__Input data__:
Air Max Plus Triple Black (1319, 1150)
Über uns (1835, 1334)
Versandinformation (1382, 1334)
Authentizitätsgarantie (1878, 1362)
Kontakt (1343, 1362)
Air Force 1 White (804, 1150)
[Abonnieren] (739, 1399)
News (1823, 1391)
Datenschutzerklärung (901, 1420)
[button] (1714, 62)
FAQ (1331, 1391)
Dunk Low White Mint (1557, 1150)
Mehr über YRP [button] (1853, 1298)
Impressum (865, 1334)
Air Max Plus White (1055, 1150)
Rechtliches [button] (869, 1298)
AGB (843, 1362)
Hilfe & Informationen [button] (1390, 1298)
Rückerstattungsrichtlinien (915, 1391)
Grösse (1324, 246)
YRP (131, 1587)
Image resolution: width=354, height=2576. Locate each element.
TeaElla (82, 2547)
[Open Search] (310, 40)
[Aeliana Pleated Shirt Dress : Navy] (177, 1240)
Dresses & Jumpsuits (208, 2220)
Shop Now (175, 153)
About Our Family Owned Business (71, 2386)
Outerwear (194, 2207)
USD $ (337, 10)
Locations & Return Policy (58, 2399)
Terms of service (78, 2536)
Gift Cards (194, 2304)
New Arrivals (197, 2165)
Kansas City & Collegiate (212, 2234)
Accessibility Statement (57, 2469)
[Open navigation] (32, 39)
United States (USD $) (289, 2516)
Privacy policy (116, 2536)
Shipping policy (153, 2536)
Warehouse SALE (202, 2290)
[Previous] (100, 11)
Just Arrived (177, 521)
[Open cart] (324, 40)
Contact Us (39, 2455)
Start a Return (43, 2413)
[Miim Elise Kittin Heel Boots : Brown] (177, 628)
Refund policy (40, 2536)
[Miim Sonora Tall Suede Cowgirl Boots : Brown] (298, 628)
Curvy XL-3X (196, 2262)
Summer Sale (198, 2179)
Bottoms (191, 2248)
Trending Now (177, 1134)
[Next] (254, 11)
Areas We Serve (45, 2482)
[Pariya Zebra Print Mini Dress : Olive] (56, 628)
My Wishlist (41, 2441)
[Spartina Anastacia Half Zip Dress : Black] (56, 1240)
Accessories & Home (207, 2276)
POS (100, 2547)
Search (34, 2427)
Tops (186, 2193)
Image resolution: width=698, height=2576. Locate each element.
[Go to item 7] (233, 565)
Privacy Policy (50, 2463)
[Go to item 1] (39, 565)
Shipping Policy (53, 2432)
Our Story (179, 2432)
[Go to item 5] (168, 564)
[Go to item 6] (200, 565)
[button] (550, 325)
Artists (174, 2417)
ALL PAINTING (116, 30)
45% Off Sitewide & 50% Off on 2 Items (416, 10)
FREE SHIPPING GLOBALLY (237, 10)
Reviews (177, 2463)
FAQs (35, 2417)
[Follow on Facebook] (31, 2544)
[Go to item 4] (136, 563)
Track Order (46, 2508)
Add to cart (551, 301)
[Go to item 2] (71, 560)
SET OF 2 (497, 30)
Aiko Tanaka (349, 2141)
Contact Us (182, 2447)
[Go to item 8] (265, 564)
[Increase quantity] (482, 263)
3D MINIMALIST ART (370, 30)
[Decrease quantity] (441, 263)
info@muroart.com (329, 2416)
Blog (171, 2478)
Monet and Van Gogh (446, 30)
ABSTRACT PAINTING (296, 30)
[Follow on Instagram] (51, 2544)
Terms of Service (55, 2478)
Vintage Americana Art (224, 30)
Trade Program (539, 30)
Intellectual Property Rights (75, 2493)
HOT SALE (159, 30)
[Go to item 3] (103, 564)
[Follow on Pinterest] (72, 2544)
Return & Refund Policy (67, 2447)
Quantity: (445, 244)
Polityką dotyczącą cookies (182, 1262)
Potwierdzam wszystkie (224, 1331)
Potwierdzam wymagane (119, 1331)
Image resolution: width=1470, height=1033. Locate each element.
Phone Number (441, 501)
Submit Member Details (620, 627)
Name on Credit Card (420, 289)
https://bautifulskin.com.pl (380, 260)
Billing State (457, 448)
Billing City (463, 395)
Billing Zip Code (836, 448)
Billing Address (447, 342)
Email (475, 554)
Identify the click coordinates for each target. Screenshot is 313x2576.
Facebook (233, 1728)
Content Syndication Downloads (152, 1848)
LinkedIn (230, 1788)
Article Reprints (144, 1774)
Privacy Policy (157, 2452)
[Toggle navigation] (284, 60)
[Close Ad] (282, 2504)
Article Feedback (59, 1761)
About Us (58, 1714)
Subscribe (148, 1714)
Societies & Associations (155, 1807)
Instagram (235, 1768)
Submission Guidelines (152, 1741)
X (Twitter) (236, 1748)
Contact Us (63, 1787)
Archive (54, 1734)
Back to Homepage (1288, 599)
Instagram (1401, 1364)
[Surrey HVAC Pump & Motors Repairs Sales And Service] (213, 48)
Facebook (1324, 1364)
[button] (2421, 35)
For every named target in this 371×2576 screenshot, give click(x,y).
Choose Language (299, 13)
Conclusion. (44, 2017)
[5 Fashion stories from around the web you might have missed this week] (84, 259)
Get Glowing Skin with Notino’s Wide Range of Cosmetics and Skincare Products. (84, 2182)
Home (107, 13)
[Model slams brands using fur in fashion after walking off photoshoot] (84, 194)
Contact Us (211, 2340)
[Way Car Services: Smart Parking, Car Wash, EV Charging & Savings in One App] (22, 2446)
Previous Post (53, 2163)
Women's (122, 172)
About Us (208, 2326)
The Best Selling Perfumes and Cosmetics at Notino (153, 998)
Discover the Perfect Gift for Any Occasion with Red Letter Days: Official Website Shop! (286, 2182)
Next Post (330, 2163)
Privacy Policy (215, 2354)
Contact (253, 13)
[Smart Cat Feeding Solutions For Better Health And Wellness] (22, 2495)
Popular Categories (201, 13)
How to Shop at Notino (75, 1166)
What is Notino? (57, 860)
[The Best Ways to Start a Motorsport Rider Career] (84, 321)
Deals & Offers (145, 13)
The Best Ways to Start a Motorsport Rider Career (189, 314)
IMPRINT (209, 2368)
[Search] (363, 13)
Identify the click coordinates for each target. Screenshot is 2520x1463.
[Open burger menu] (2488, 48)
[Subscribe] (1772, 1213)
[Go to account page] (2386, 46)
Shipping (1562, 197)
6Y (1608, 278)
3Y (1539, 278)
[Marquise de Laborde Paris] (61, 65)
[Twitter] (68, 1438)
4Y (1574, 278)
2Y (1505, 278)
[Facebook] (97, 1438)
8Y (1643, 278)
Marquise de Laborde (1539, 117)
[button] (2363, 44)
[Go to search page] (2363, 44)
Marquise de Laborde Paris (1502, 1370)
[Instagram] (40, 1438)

__Exercise directions__: When you output the entries, keep every word exactly as it stands.

__Solution to the problem__:
Air Max Plus Triple Black (1319, 1150)
Über uns (1835, 1334)
Versandinformation (1382, 1334)
Authentizitätsgarantie (1878, 1362)
Kontakt (1343, 1362)
Air Force 1 White (804, 1150)
[Abonnieren] (739, 1399)
News (1823, 1391)
Datenschutzerklärung (901, 1420)
[button] (1714, 62)
FAQ (1331, 1391)
Dunk Low White Mint (1557, 1150)
Mehr über YRP [button] (1853, 1298)
Impressum (865, 1334)
Air Max Plus White (1055, 1150)
Rechtliches [button] (869, 1298)
AGB (843, 1362)
Hilfe & Informationen [button] (1390, 1298)
Rückerstattungsrichtlinien (915, 1391)
Grösse (1324, 246)
YRP (131, 1587)
Image resolution: width=354, height=2576. Locate each element.
TeaElla (82, 2547)
[Open Search] (310, 40)
[Aeliana Pleated Shirt Dress : Navy] (177, 1240)
Dresses & Jumpsuits (208, 2220)
Shop Now (175, 153)
About Our Family Owned Business (71, 2386)
Outerwear (194, 2207)
USD $ (337, 10)
Locations & Return Policy (58, 2399)
Terms of service (78, 2536)
Gift Cards (194, 2304)
New Arrivals (197, 2165)
Kansas City & Collegiate (212, 2234)
Accessibility Statement (57, 2469)
[Open navigation] (32, 39)
United States (USD $) (289, 2516)
Privacy policy (116, 2536)
Shipping policy (153, 2536)
Warehouse SALE (202, 2290)
[Previous] (100, 11)
Just Arrived (177, 521)
[Open cart] (324, 40)
Contact Us (39, 2455)
Start a Return (43, 2413)
[Miim Elise Kittin Heel Boots : Brown] (177, 628)
Refund policy (40, 2536)
[Miim Sonora Tall Suede Cowgirl Boots : Brown] (298, 628)
Curvy XL-3X (196, 2262)
Summer Sale (198, 2179)
Bottoms (191, 2248)
Trending Now (177, 1134)
[Next] (254, 11)
Areas We Serve (45, 2482)
[Pariya Zebra Print Mini Dress : Olive] (56, 628)
My Wishlist (41, 2441)
[Spartina Anastacia Half Zip Dress : Black] (56, 1240)
Accessories & Home (207, 2276)
POS (100, 2547)
Search (34, 2427)
Tops (186, 2193)
Image resolution: width=698, height=2576. Locate each element.
[Go to item 7] (233, 565)
Privacy Policy (50, 2463)
[Go to item 1] (39, 565)
Shipping Policy (53, 2432)
Our Story (179, 2432)
[Go to item 5] (168, 564)
[Go to item 6] (200, 565)
[button] (550, 325)
Artists (174, 2417)
ALL PAINTING (116, 30)
45% Off Sitewide & 50% Off on 2 Items (416, 10)
FREE SHIPPING GLOBALLY (237, 10)
Reviews (177, 2463)
FAQs (35, 2417)
[Follow on Facebook] (31, 2544)
[Go to item 4] (136, 563)
Track Order (46, 2508)
Add to cart (551, 301)
[Go to item 2] (71, 560)
SET OF 2 (497, 30)
Aiko Tanaka (349, 2141)
Contact Us (182, 2447)
[Go to item 8] (265, 564)
[Increase quantity] (482, 263)
3D MINIMALIST ART (370, 30)
[Decrease quantity] (441, 263)
info@muroart.com (329, 2416)
Blog (171, 2478)
Monet and Van Gogh (446, 30)
ABSTRACT PAINTING (296, 30)
[Follow on Instagram] (51, 2544)
Terms of Service (55, 2478)
Vintage Americana Art (224, 30)
Trade Program (539, 30)
Intellectual Property Rights (75, 2493)
HOT SALE (159, 30)
[Go to item 3] (103, 564)
[Follow on Pinterest] (72, 2544)
Return & Refund Policy (67, 2447)
Quantity: (445, 244)
Polityką dotyczącą cookies (182, 1262)
Potwierdzam wszystkie (224, 1331)
Potwierdzam wymagane (119, 1331)
Image resolution: width=1470, height=1033. Locate each element.
Phone Number (441, 501)
Submit Member Details (620, 627)
Name on Credit Card (420, 289)
https://bautifulskin.com.pl (380, 260)
Billing State (457, 448)
Billing City (463, 395)
Billing Zip Code (836, 448)
Billing Address (447, 342)
Email (475, 554)
Identify the click coordinates for each target. Screenshot is 313x2576.
Facebook (233, 1728)
Content Syndication Downloads (152, 1848)
LinkedIn (230, 1788)
Article Reprints (144, 1774)
Privacy Policy (157, 2452)
[Toggle navigation] (284, 60)
[Close Ad] (282, 2504)
Article Feedback (59, 1761)
About Us (58, 1714)
Subscribe (148, 1714)
Societies & Associations (155, 1807)
Instagram (235, 1768)
Submission Guidelines (152, 1741)
X (Twitter) (236, 1748)
Contact Us (63, 1787)
Archive (54, 1734)
Back to Homepage (1288, 599)
Instagram (1401, 1364)
[Surrey HVAC Pump & Motors Repairs Sales And Service] (213, 48)
Facebook (1324, 1364)
[button] (2421, 35)
For every named target in this 371×2576 screenshot, give click(x,y).
Choose Language (299, 13)
Conclusion. (44, 2017)
[5 Fashion stories from around the web you might have missed this week] (84, 259)
Get Glowing Skin with Notino’s Wide Range of Cosmetics and Skincare Products. (84, 2182)
Home (107, 13)
[Model slams brands using fur in fashion after walking off photoshoot] (84, 194)
Contact Us (211, 2340)
[Way Car Services: Smart Parking, Car Wash, EV Charging & Savings in One App] (22, 2446)
Previous Post (53, 2163)
Women's (122, 172)
About Us (208, 2326)
The Best Selling Perfumes and Cosmetics at Notino (153, 998)
Discover the Perfect Gift for Any Occasion with Red Letter Days: Official Website Shop! (286, 2182)
Next Post (330, 2163)
Privacy Policy (215, 2354)
Contact (253, 13)
[Smart Cat Feeding Solutions For Better Health And Wellness] (22, 2495)
Popular Categories (201, 13)
How to Shop at Notino (75, 1166)
What is Notino? (57, 860)
[The Best Ways to Start a Motorsport Rider Career] (84, 321)
Deals & Offers (145, 13)
The Best Ways to Start a Motorsport Rider Career (189, 314)
IMPRINT (209, 2368)
[Search] (363, 13)
Identify the click coordinates for each target. Screenshot is 2520x1463.
[Open burger menu] (2488, 48)
[Subscribe] (1772, 1213)
[Go to account page] (2386, 46)
Shipping (1562, 197)
6Y (1608, 278)
3Y (1539, 278)
[Marquise de Laborde Paris] (61, 65)
[Twitter] (68, 1438)
4Y (1574, 278)
2Y (1505, 278)
[Facebook] (97, 1438)
8Y (1643, 278)
Marquise de Laborde (1539, 117)
[button] (2363, 44)
[Go to search page] (2363, 44)
Marquise de Laborde Paris (1502, 1370)
[Instagram] (40, 1438)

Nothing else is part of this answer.